Submitted to: Journal of Nutritional Biochemistry
Publication Type: Peer Reviewed Journal
Publication Acceptance Date: June 1, 2004
Publication Date: November 1, 2004
Citation: Zeng, H., Saari, J.T. 2004. Increased type I collagen content and DNA binding activity of a single-stranded, cytosine-rich sequence in the high-salt buffer protein extract of the copper-deficient rat heart. Journal of Nutritional Biochemistry. 15:694-99. Interpretive Summary: Dietary Cu-deficiency not only causes a hypertrophic cardiomyopathy but also increases the cancer risk in rodent models. However, possible alteration in the program of gene expression has not been fully examined. It is important to understand the effect of dietary copper deficiency on this process which may lead to the development of sensitive biological indicators related to copper status in humans and the identification of new function related to the role of copper in heart. The present data demonstrate that Cu adequacy is not only necessary for the synthesis and deposition of type I collagen but also appears to be necessary for maintaining DNA integrity. These findings will be useful for scientists and health-care people who are interested in understanding the importance of dietary copper in heart function and cancer risk.

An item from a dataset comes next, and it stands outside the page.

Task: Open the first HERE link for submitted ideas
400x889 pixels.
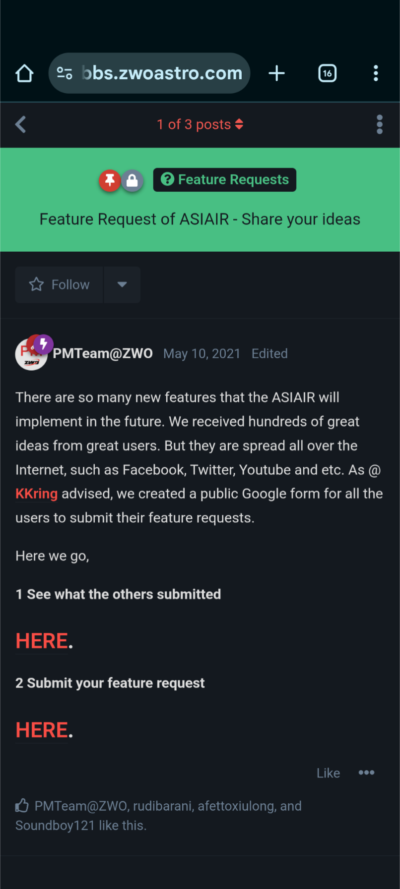Action: (x=42, y=641)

Technical Abstract: Dietary Cu-deficiency not only causes a hypertrophic cardiomyopathy but also increases cancer risk in rodent models. However, a possible alteration in gene expression has not been fully examined. The present study was undertaken to determine the effect of Cu-deficiency on protein profiles in rat heart tissue. Male Sprague-Dawley rats were fed diets that were either copper adequate (6.0 ug copper/g diet n=6) or copper deficient (0.3 ug copper/g diet n=6) for 5 wk. Nuclear extracts from heart tissue of Cu-deficient, but not Cu-adequate rats showed a 132 kDa protein complex by SDS-PAGE analysis. This complex stained pink with Coomassie Blue, suggesting the presence of collagens or other proline-rich proteins. Dot immunoblotting demonstrated that total type I collagen was increased by 110% in the nuclear extract from Cu-deficient, relative to Cu-adequate animals. Liquid chromatography mass spectrometry analysis indicated that the 132 kDa protein complex contained a collagen alpha (I) chain precursor as well as a leucine-rich protein 130 in the nuclear extract from Cu-deficient, but not Cu-adequate rats. A gel shift assay showed that nuclear extract from Cu-deficient rats bound to a single-stranded cytosine-rich sequence with higher affinity than the extract of Cu-adequate rats, similar to reports of an increase in DNA binding activity of a single-stranded cytosine-rich sequence in several types of tumor cells. The present data demonstrate that Cu adequacy is not only necessary for the synthesis and deposition of type I collagen but also appears to be necessary for maintaining genome DNA integrity.